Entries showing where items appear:

------

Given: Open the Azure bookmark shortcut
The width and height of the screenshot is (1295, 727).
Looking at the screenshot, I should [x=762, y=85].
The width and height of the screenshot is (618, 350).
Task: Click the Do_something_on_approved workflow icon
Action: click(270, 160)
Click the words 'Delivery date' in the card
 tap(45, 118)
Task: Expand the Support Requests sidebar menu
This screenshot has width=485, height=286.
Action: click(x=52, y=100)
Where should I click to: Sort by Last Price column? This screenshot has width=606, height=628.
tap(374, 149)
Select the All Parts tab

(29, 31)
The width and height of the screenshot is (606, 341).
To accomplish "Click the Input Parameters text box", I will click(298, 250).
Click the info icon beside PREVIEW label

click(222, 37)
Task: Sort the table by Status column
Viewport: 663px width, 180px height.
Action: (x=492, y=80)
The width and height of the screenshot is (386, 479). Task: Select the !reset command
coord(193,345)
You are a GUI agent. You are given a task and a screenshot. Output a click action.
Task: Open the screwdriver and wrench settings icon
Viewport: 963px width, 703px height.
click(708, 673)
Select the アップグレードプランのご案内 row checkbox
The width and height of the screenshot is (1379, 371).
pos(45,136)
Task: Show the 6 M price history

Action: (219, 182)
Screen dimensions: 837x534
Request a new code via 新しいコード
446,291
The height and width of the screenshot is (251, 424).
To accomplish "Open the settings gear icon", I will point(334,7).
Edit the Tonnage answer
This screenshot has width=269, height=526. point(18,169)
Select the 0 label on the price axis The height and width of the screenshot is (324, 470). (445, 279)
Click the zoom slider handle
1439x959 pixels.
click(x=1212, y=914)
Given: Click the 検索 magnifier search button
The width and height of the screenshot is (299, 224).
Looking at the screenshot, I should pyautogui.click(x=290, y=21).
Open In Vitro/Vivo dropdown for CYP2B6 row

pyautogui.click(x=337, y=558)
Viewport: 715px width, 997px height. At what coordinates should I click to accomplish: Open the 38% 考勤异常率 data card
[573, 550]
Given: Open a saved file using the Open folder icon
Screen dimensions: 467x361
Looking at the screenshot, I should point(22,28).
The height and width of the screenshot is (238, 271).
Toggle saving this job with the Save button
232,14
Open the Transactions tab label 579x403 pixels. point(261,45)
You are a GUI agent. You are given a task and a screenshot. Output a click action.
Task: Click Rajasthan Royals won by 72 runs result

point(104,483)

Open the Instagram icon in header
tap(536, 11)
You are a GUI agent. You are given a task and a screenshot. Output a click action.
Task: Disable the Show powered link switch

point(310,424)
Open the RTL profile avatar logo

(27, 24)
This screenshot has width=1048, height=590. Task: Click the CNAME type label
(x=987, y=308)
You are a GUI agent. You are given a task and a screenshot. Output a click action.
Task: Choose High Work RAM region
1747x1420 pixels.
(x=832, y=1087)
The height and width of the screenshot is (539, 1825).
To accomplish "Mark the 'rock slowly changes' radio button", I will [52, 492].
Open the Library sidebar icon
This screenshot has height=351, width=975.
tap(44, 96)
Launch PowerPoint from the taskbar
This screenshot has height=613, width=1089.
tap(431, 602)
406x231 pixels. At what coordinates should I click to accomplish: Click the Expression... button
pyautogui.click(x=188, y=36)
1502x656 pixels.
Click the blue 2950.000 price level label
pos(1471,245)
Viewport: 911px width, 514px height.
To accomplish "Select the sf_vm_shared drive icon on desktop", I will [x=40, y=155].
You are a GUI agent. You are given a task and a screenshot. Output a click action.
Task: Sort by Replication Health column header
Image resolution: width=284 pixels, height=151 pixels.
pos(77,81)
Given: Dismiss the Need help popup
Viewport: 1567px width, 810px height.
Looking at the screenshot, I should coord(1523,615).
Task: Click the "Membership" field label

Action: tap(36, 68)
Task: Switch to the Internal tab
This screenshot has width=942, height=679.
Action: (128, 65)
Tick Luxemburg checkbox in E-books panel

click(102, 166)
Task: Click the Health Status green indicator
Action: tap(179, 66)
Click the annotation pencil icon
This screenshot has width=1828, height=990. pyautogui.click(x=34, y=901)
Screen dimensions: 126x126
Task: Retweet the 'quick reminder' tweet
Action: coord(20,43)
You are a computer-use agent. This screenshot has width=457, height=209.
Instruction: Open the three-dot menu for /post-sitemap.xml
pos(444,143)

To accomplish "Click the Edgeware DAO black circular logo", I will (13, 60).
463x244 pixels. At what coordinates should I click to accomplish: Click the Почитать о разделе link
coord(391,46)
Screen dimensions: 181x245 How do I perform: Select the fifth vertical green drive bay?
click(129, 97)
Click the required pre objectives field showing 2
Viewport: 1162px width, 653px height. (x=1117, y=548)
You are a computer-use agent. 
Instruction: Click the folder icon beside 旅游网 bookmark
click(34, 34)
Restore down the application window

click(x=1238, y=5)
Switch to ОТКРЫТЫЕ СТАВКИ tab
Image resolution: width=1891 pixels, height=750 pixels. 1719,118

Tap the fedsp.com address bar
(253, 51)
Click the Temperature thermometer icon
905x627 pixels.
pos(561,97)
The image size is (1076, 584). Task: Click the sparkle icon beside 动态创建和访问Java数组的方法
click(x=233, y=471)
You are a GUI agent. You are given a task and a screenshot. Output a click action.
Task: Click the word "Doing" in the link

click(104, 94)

------

* _Task to complete_
Recast the data above as a JSON list of strings, one string per line, omitting blank lines.

* _Answer to the problem_
[
  "Given: Open the Azure bookmark shortcut",
  "The width and height of the screenshot is (1295, 727).",
  "Looking at the screenshot, I should [x=762, y=85].",
  "The width and height of the screenshot is (618, 350).",
  "Task: Click the Do_something_on_approved workflow icon",
  "Action: click(270, 160)",
  "Click the words 'Delivery date' in the card",
  " tap(45, 118)",
  "Task: Expand the Support Requests sidebar menu",
  "This screenshot has width=485, height=286.",
  "Action: click(x=52, y=100)",
  "Where should I click to: Sort by Last Price column? This screenshot has width=606, height=628.",
  "tap(374, 149)",
  "Select the All Parts tab",
  "(29, 31)",
  "The width and height of the screenshot is (606, 341).",
  "To accomplish \"Click the Input Parameters text box\", I will click(298, 250).",
  "Click the info icon beside PREVIEW label",
  "click(222, 37)",
  "Task: Sort the table by Status column",
  "Viewport: 663px width, 180px height.",
  "Action: (x=492, y=80)",
  "The width and height of the screenshot is (386, 479). Task: Select the !reset command",
  "coord(193,345)",
  "You are a GUI agent. You are given a task and a screenshot. Output a click action.",
  "Task: Open the screwdriver and wrench settings icon",
  "Viewport: 963px width, 703px height.",
  "click(708, 673)",
  "Select the アップグレードプランのご案内 row checkbox",
  "The width and height of the screenshot is (1379, 371).",
  "pos(45,136)",
  "Task: Show the 6 M price history",
  "Action: (219, 182)",
  "Screen dimensions: 837x534",
  "Request a new code via 新しいコード",
  "446,291",
  "The height and width of the screenshot is (251, 424).",
  "To accomplish \"Open the settings gear icon\", I will point(334,7).",
  "Edit the Tonnage answer",
  "This screenshot has width=269, height=526. point(18,169)",
  "Select the 0 label on the price axis The height and width of the screenshot is (324, 470). (445, 279)",
  "Click the zoom slider handle",
  "1439x959 pixels.",
  "click(x=1212, y=914)",
  "Given: Click the 検索 magnifier search button",
  "The width and height of the screenshot is (299, 224).",
  "Looking at the screenshot, I should pyautogui.click(x=290, y=21).",
  "Open In Vitro/Vivo dropdown for CYP2B6 row",
  "pyautogui.click(x=337, y=558)",
  "Viewport: 715px width, 997px height. At what coordinates should I click to accomplish: Open the 38% 考勤异常率 data card",
  "[573, 550]",
  "Given: Open a saved file using the Open folder icon",
  "Screen dimensions: 467x361",
  "Looking at the screenshot, I should point(22,28).",
  "The height and width of the screenshot is (238, 271).",
  "Toggle saving this job with the Save button",
  "232,14",
  "Open the Transactions tab label 579x403 pixels. point(261,45)",
  "You are a GUI agent. You are given a task and a screenshot. Output a click action.",
  "Task: Click Rajasthan Royals won by 72 runs result",
  "point(104,483)",
  "Open the Instagram icon in header",
  "tap(536, 11)",
  "You are a GUI agent. You are given a task and a screenshot. Output a click action.",
  "Task: Disable the Show powered link switch",
  "point(310,424)",
  "Open the RTL profile avatar logo",
  "(27, 24)",
  "This screenshot has width=1048, height=590. Task: Click the CNAME type label",
  "(x=987, y=308)",
  "You are a GUI agent. You are given a task and a screenshot. Output a click action.",
  "Task: Choose High Work RAM region",
  "1747x1420 pixels.",
  "(x=832, y=1087)",
  "The height and width of the screenshot is (539, 1825).",
  "To accomplish \"Mark the 'rock slowly changes' radio button\", I will [52, 492].",
  "Open the Library sidebar icon",
  "This screenshot has height=351, width=975.",
  "tap(44, 96)",
  "Launch PowerPoint from the taskbar",
  "This screenshot has height=613, width=1089.",
  "tap(431, 602)",
  "406x231 pixels. At what coordinates should I click to accomplish: Click the Expression... button",
  "pyautogui.click(x=188, y=36)",
  "1502x656 pixels.",
  "Click the blue 2950.000 price level label",
  "pos(1471,245)",
  "Viewport: 911px width, 514px height.",
  "To accomplish \"Select the sf_vm_shared drive icon on desktop\", I will [x=40, y=155].",
  "You are a GUI agent. You are given a task and a screenshot. Output a click action.",
  "Task: Sort by Replication Health column header",
  "Image resolution: width=284 pixels, height=151 pixels.",
  "pos(77,81)",
  "Given: Dismiss the Need help popup",
  "Viewport: 1567px width, 810px height.",
  "Looking at the screenshot, I should coord(1523,615).",
  "Task: Click the \"Membership\" field label",
  "Action: tap(36, 68)",
  "Task: Switch to the Internal tab",
  "This screenshot has width=942, height=679.",
  "Action: (128, 65)",
  "Tick Luxemburg checkbox in E-books panel",
  "click(102, 166)",
  "Task: Click the Health Status green indicator",
  "Action: tap(179, 66)",
  "Click the annotation pencil icon",
  "This screenshot has width=1828, height=990. pyautogui.click(x=34, y=901)",
  "Screen dimensions: 126x126",
  "Task: Retweet the 'quick reminder' tweet",
  "Action: coord(20,43)",
  "You are a computer-use agent. This screenshot has width=457, height=209.",
  "Instruction: Open the three-dot menu for /post-sitemap.xml",
  "pos(444,143)",
  "To accomplish \"Click the Edgeware DAO black circular logo\", I will (13, 60).",
  "463x244 pixels. At what coordinates should I click to accomplish: Click the Почитать о разделе link",
  "coord(391,46)",
  "Screen dimensions: 181x245 How do I perform: Select the fifth vertical green drive bay?",
  "click(129, 97)",
  "Click the required pre objectives field showing 2",
  "Viewport: 1162px width, 653px height. (x=1117, y=548)",
  "You are a computer-use agent. ",
  "Instruction: Click the folder icon beside 旅游网 bookmark",
  "click(34, 34)",
  "Restore down the application window",
  "click(x=1238, y=5)",
  "Switch to ОТКРЫТЫЕ СТАВКИ tab",
  "Image resolution: width=1891 pixels, height=750 pixels. 1719,118",
  "Tap the fedsp.com address bar",
  "(253, 51)",
  "Click the Temperature thermometer icon",
  "905x627 pixels.",
  "pos(561,97)",
  "The image size is (1076, 584). Task: Click the sparkle icon beside 动态创建和访问Java数组的方法",
  "click(x=233, y=471)",
  "You are a GUI agent. You are given a task and a screenshot. Output a click action.",
  "Task: Click the word \"Doing\" in the link",
  "click(104, 94)"
]